Jill Reese and Sarah Zaranek of MathWorks just published introductory article on GPU Programming in MATLAB. This article demonstrates features in Parallel Computing Toolbox that enable you to run your MATLAB code on a GPU by making a few simple changes to your code. Authors illustrate this approach by solving a second-order wave equation using spectral methods. Grab a PDF of full article to read. Below we just highlighted several interesting excerpts from the article:
Comparing CPU and GPU Execution Speeds
To evaluate the benefits of using the GPU to solve second-order wave equations, we ran a benchmark study in which we measured the amount of time the algorithm took to execute 50 time steps for grid sizes of 64, 128, 512, 1024, and 2048 on an Intel Xeon Processor X5650 and then using an NVIDIATesla C2050 GPU.
For a grid size of 2048, the algorithm shows a 7.5x decrease in compute time from more than a minute on the CPU to less than 10 seconds on the GPU (Figure 1). The log scale plot shows that the CPU is actually faster for small grid sizes.

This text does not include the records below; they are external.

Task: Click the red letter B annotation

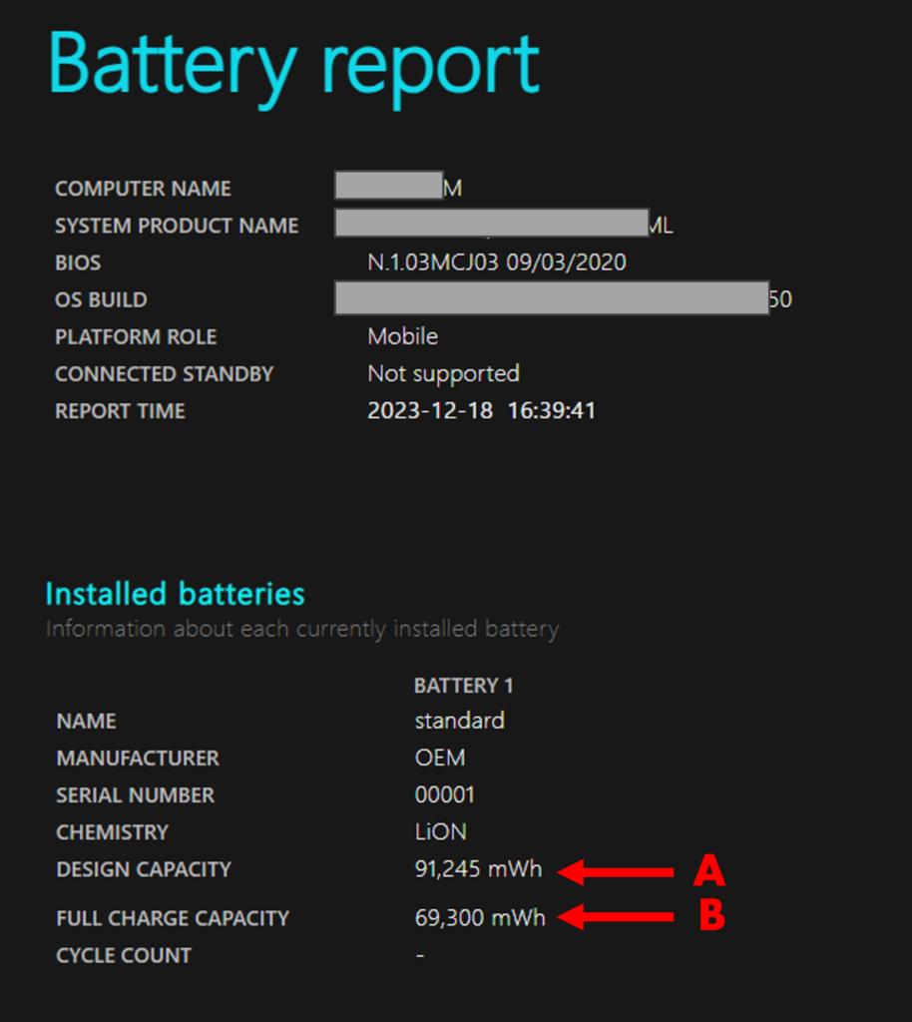Action: (x=711, y=915)
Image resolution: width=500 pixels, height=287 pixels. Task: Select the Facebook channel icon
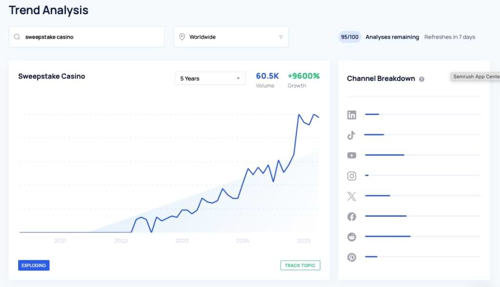point(352,216)
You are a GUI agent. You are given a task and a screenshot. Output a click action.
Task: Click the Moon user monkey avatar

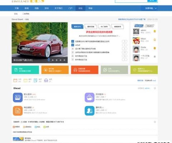point(136,40)
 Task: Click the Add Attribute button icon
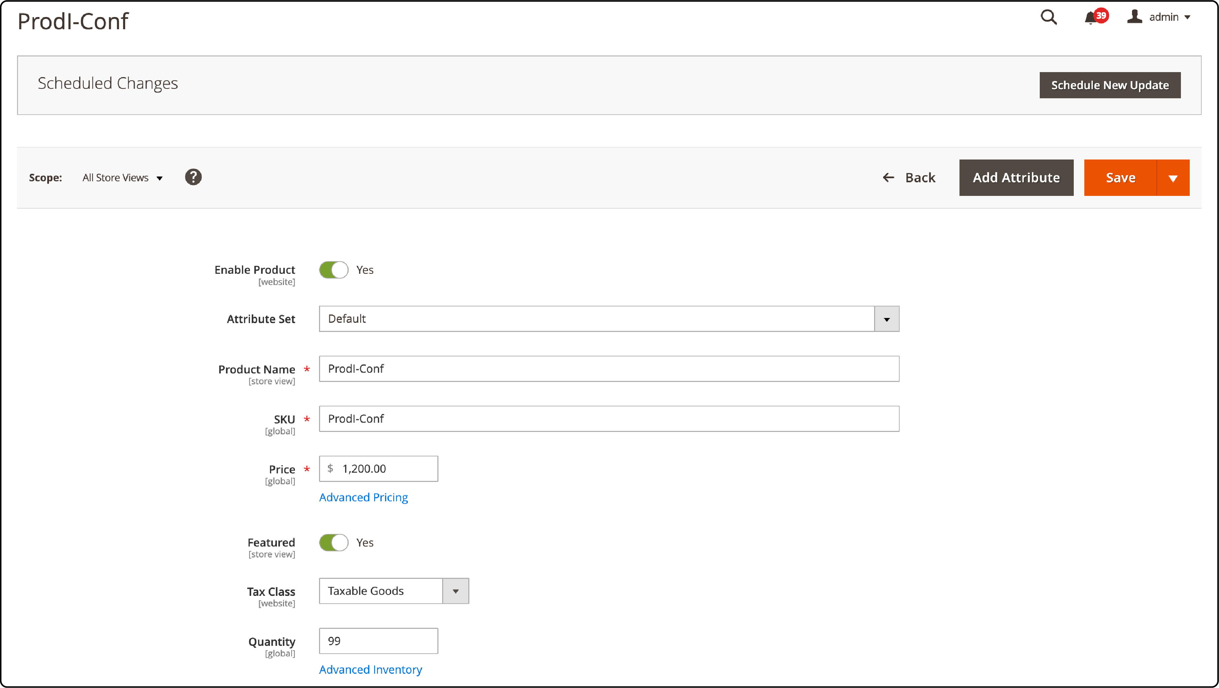click(1016, 177)
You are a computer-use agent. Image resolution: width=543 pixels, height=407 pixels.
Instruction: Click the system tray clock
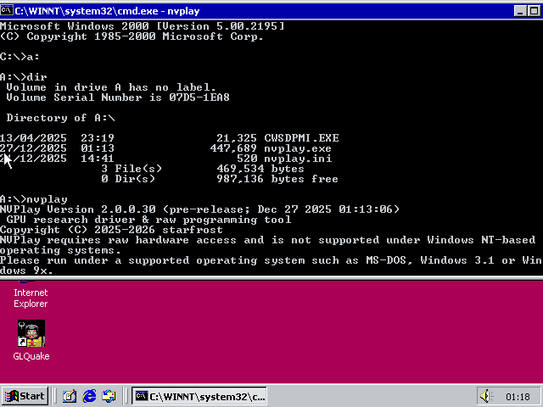(518, 396)
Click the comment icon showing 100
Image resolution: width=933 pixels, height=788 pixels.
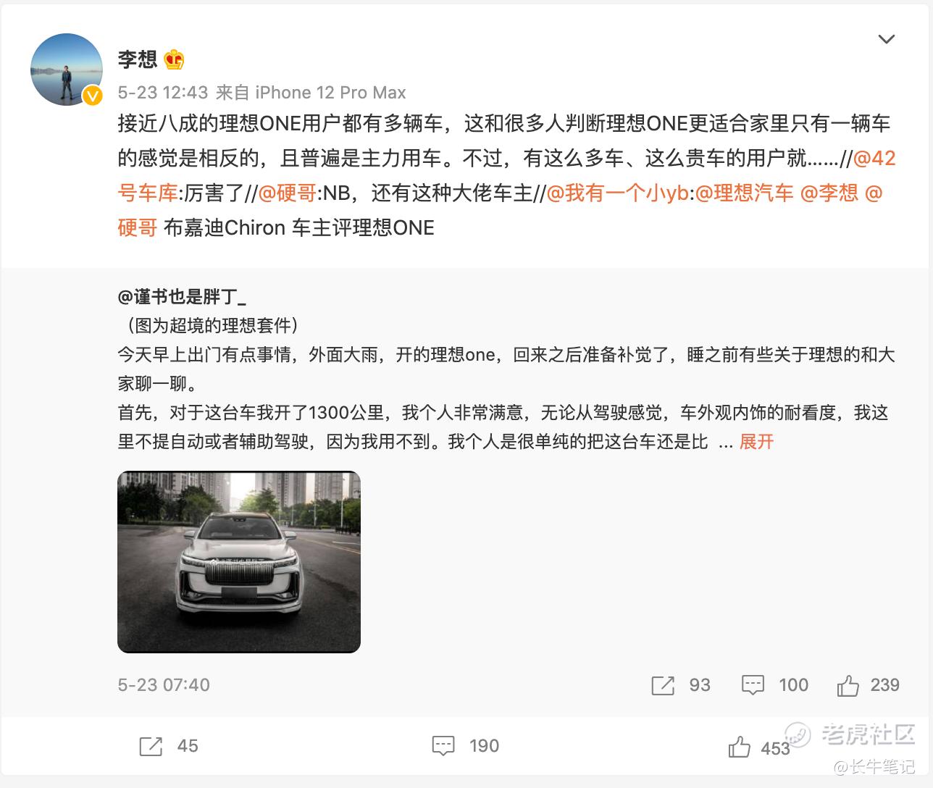tap(753, 685)
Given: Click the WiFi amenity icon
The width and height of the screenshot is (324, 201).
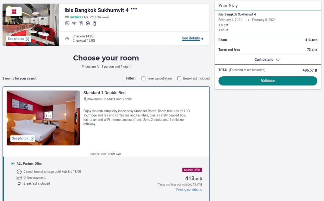Looking at the screenshot, I should click(74, 23).
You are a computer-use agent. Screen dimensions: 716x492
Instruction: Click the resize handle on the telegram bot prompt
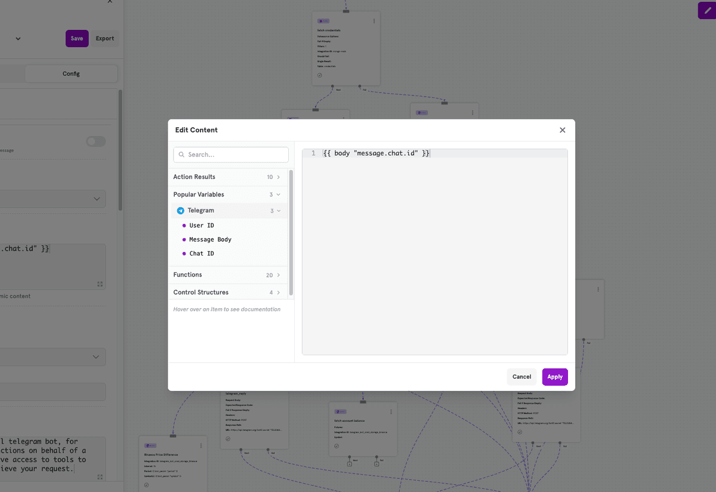100,476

As the technology evolves and matures, however, GPU solutions are increasingly able to handle smaller problems, a trend that we expect to continue.
Figure 1. Plot of benchmark results showing the time required to complete 50 time steps for different grid sizes, using either a linear scale (left) or a log scale (right).
Advanced GPU Programming with MATLAB
Parallel Computing Toolbox provides a straightforward way to speed up MATLAB code by executing it on a GPU. You simply change the data type of a function’s input to take advantage of the many MATLAB commands that have been overloaded for GPUArrays. (A complete list of built-in MATLAB functions that support GPUArray is available in the Parallel Computing Toolbox documentation.)
To accelerate an algorithm with multiple simple operations on a GPU, you can use arrayfun, which applies a function to each element of an array. Because arrayfun is a GPU-enabled function, you incur the memory transfer overhead only on the single call to arrayfun, not on each individual operation.
Finally, experienced programmers who write their own CUDA code can use the CUDAKernel interface in Parallel Computing Toolbox to integrate this code with MATLAB. The CUDAKernel interface enables even more fine-grained control to speed up portions of code that were performance bottlenecks. It creates a MATLAB object that provides access to your existing kernel compiled into PTX code (PTX is a low-level parallel thread execution instruction set). You then invoke the feval command to evaluate the kernel on the GPU, using MATLAB arrays as input and output.
Engineers and scientists are successfully employing GPU technology, originally intended for accelerating graphics rendering, to accelerate their discipline-specific calculations. With minimal effort and without extensive knowledge of GPUs, you can now use the promising power of GPUs with MATLAB. GPUArrays and GPU-enabled MATLAB functions help you speed up MATLAB operations without low-level CUDA programming. If you are already familiar with programming for GPUs, MATLAB also lets you integrate your existing CUDA kernels into MATLAB applications without requiring any additional C programming.
To achieve speedups with the GPUs, your application must satisfy some criteria, among them the fact that sending the data between the CPU and GPU must take less time than the performance gained by running on the GPU. If your application satisfies these criteria, it is a good candidate for the range of GPU functionality available with MATLAB.